Let me tell you a story.
The first day, Juliet, the new developer, starts from a clean slate. Because she is a test-first believer, she first writes a test related to the task. She runs it. It’s obviously red. Juliet then implements the necessary code. She then runs the test again and it’s green. She is happy and commits. The continuous integration server kicks in, runs the one existing test and reports green.The second day, Juliet starts her day looking at the continuous integration report. It’s all green. Her shoulders relax, and she goes on writing a new test. She runs it and as expected it is red. She implements the necessary code, and runs the current test. It is green. She smiles and commits. Overnight, the continuous integration server runs the tests, and they are both green.
The third day, Juliet sips from the cup of coffee while glimpsing through the test report. Green. Everything is as expected. The bitter taste of the coffee gives her a nudge, and she writes a new test. She runs it instinctively knowing it will be red. It is red. She then starts on the path of implementing the code. She finishes. She runs the test. It is green. A feeling of reward creeps up on her and she cannot repress a smile. She commits.
For an untrained eye, Juliet writing tests is a waste of time. Of course, given that she cares about her job, the test she wrote yesterday still hold today. After all, being smart and caring about her job she does take everything into account. However ...
The fourth day, Juliet arrives early. She turns on the monitor, and as she pulls the keyboard towards her a smile starts to make its way on her lips. She spawns the report. It’s red. The test from yesterday is green as expected, but the one from the first day is the troublesome one. Interestingly enough, Juliet’s smile does not go away. She just triggers the failing test, and starting working her way through the error report.
Why did the test fail? Was it because Juliet was careless? Probably not. She is smart and she cares about her job. Then what?
The problem is simply posed by the amount of details a software system contains. Even a medium-size system can contain literally millions of details that interact with each other in multiple ways. However, our brains are designed for handling at most some dozen concepts at a time. We deal with such situations by ignoring details, or by reducing the scope of the problem. The result is that we might miss relevant information.
Building an automated test suite helps us keep track of what is important by delegating to the machine the tedious checking. This approach is the only way to deal with the huge amount of information we need to manage.
Over the past decade we learnt that having developers invest in regression testing is advisable and profitable. Even in the short-term the costs spent on building the test suite is balanced by the costs saved with checking. As a rule of thumb, as soon as you have to deal with information that contains more than a dozen elements, you are probably better off automatizing it.
But what exactly is testing and why can it not be fully automatic? Testing is checking assumptions regarding the functionality of a system. While running the tests is automatic, the process still requires a human to write the assertions, especially when intending to capture the high level meaning of the system.

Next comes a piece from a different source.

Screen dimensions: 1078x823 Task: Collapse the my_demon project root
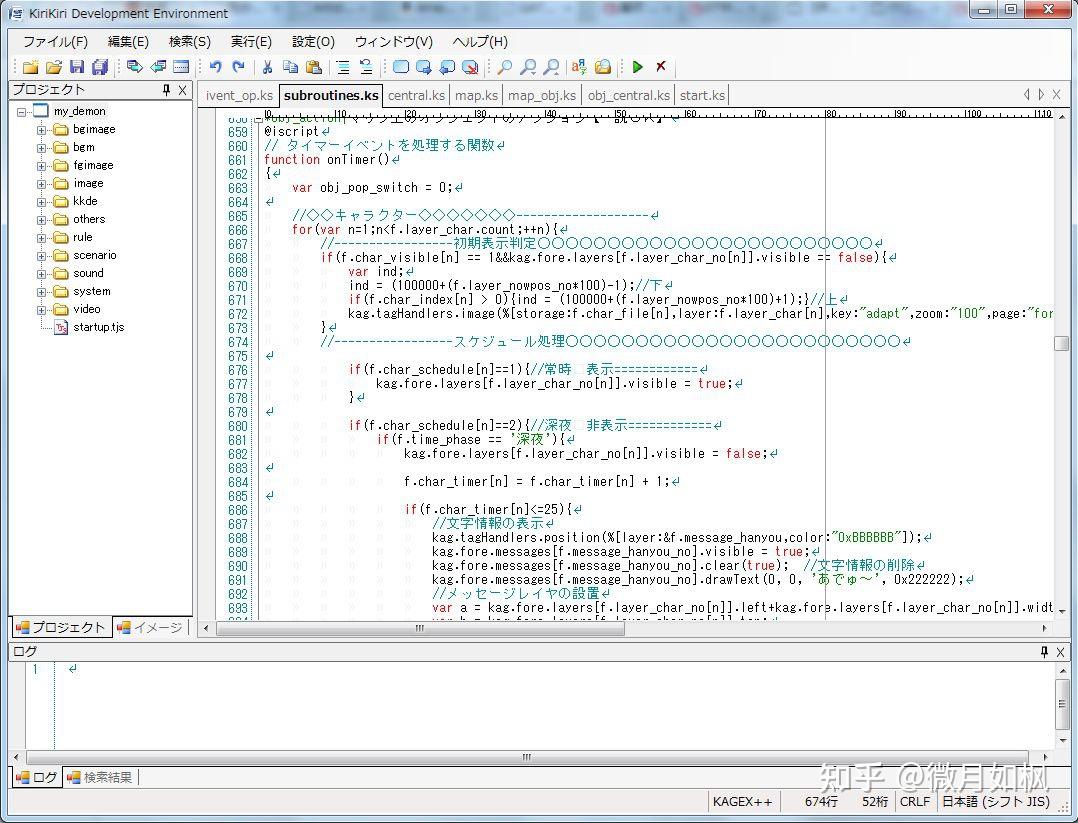click(22, 111)
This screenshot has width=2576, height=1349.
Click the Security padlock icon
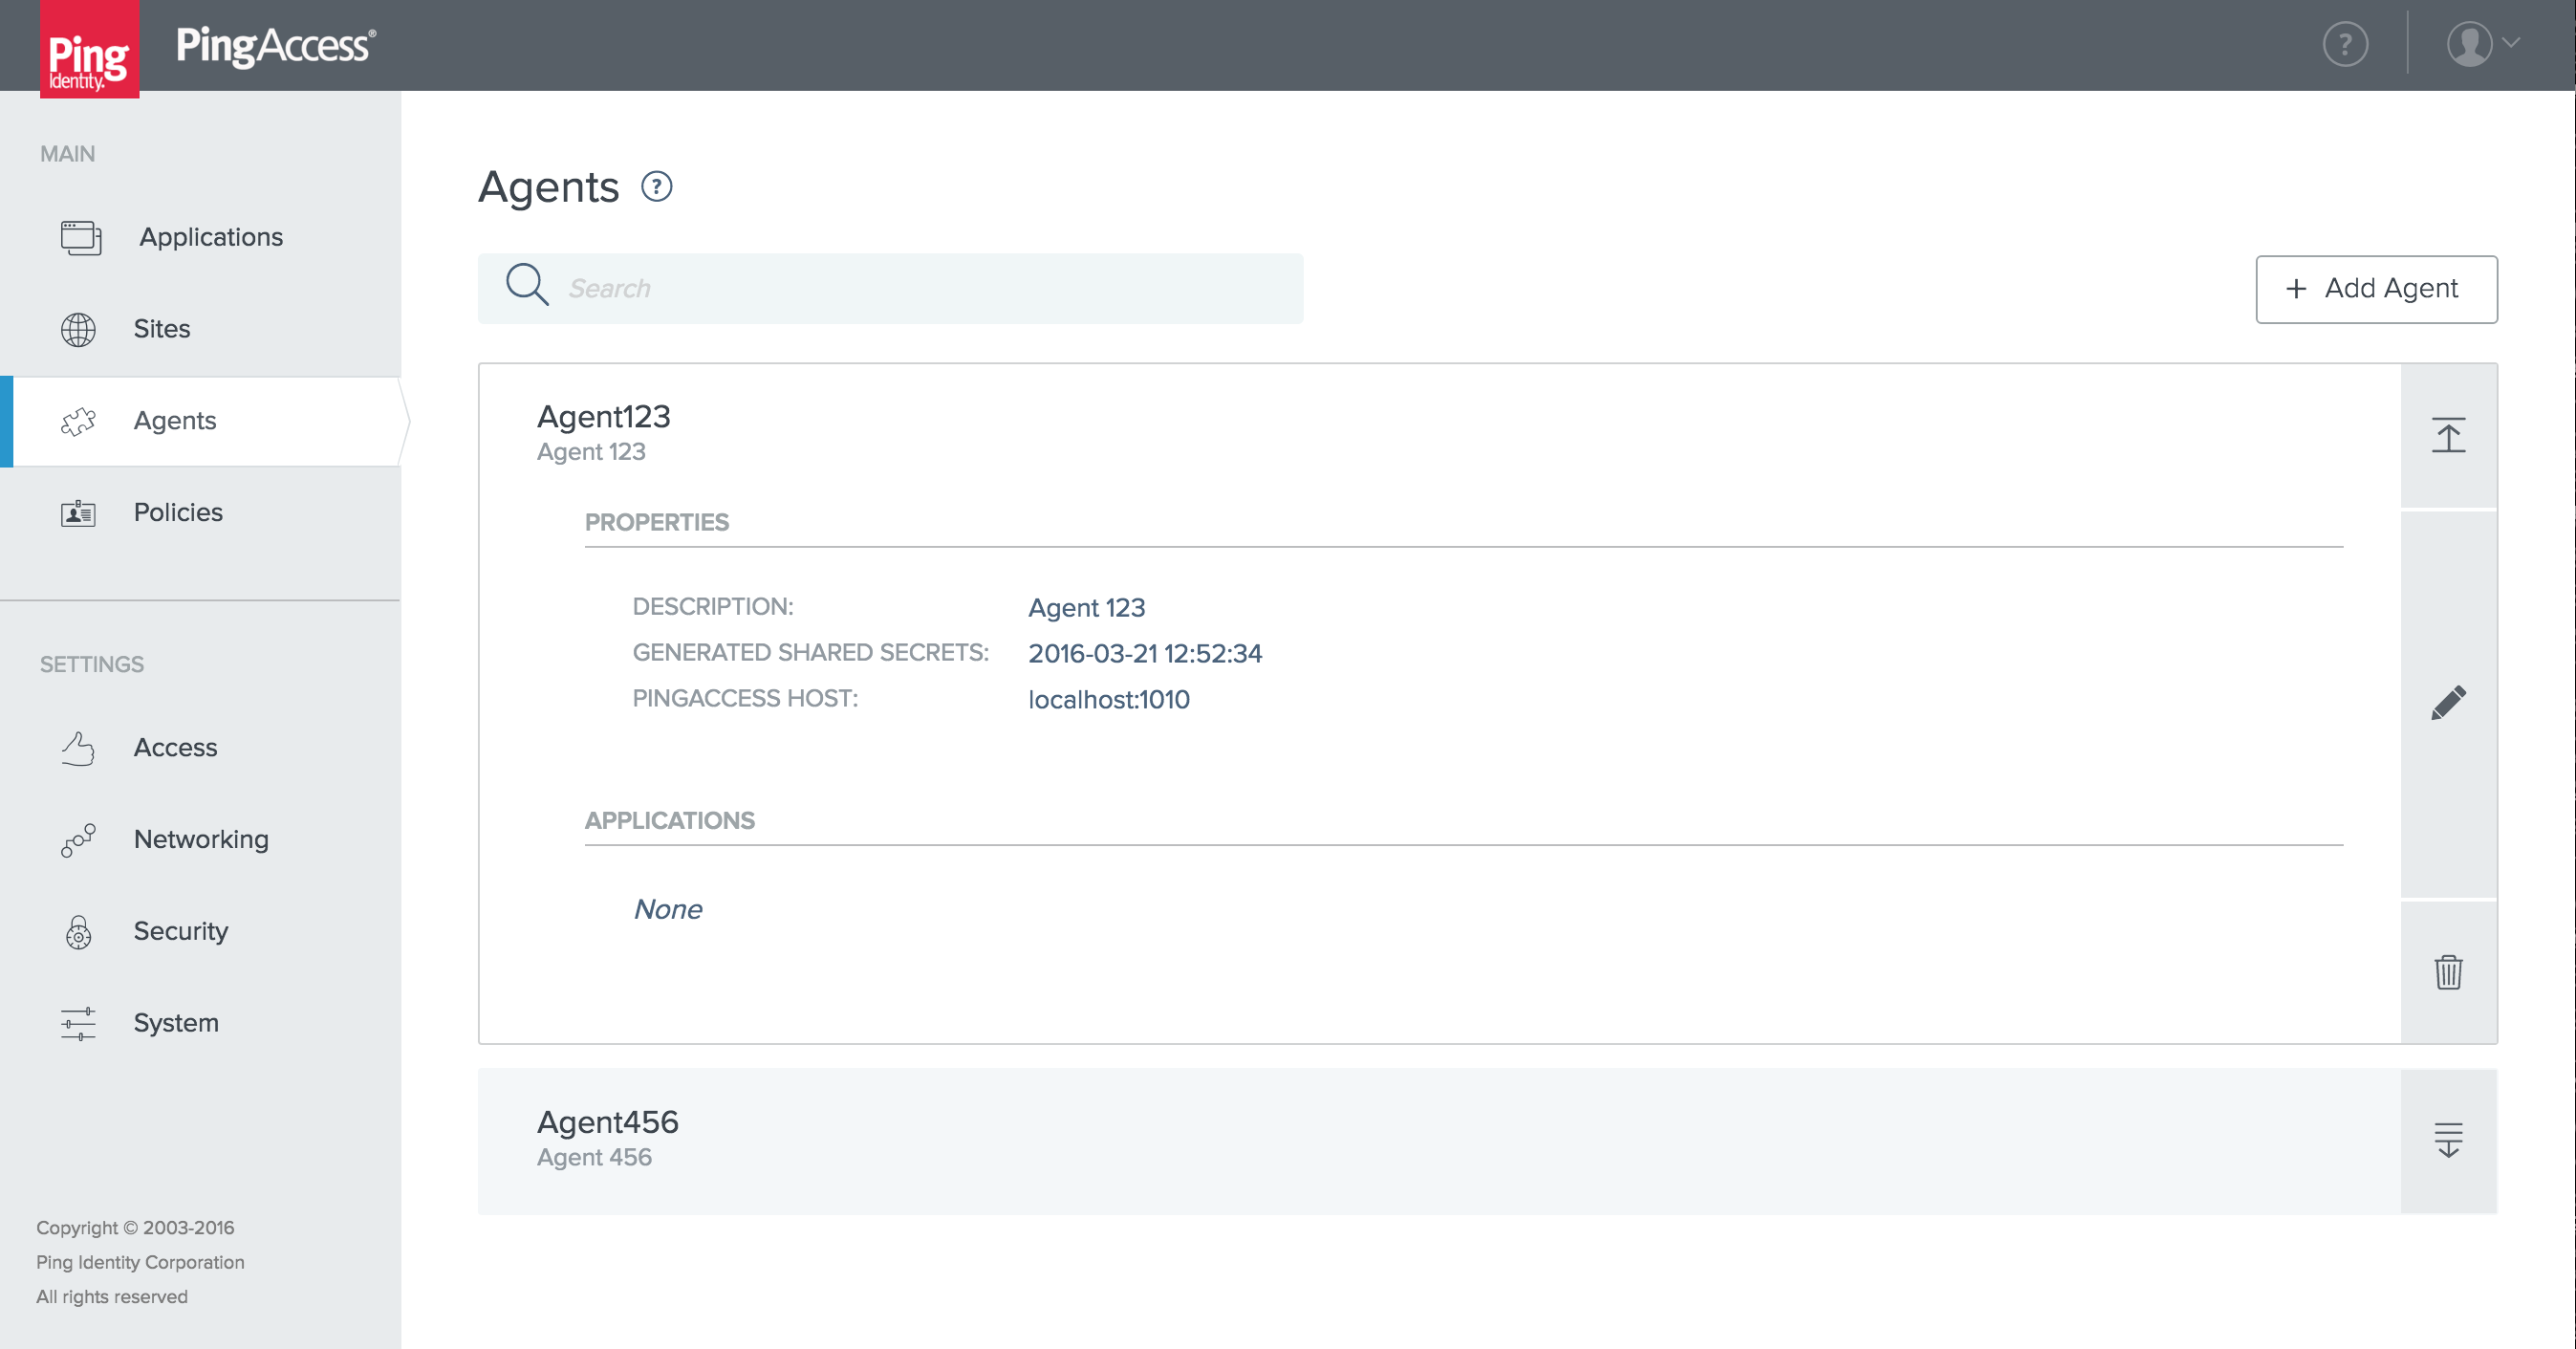(78, 931)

Testing is a semi-automatic approach because every system is special and thus it requires specific assertions to capture its specificity and to provide a meaningful feedback. The automatic part is critical for obtaining continuous feedback by checking all the time.
Functionality is important and thus it should be treated appropriately. It is for this reason that development processes hold testing as an explicit activity and allocate it an increasingly prominent position in the overall effort allocation. Especially agile processes, being so focused on the importance of feedback, advocate for the integration of testing deep in the development process.
Testing is essential, but it is not at all the only aspect of development that can highly influence the proper evolution of systems. The architecture of systems can be equally important. The interplay of various technologies can be decisive as well. Not to mention security or performance. These are but some of the aspects that must be captured explicitly and be allocated appropriate resources during the development process.
Given all these, why is it that we are still, if at all, only checking the functionality of the system? It is time to go a step further and build a larger discipline of continuous assessment.
Comments
I agree with you. Using Hudson is probably the best we could have done to improve our software since usin unit testing. However, I believe Hudson is just a little step of a long run.
Imagine this: Why not checking the coverage of the unit tests as often as we run them? Why not monitoring the system performance at every single commit? Why not assessing the coverage of the tutorial as often as running the unit tests? Checking the documentation, website, method comments,... A Hudson like continuous server could perfectly do the job. We need to think again what continuous integration means.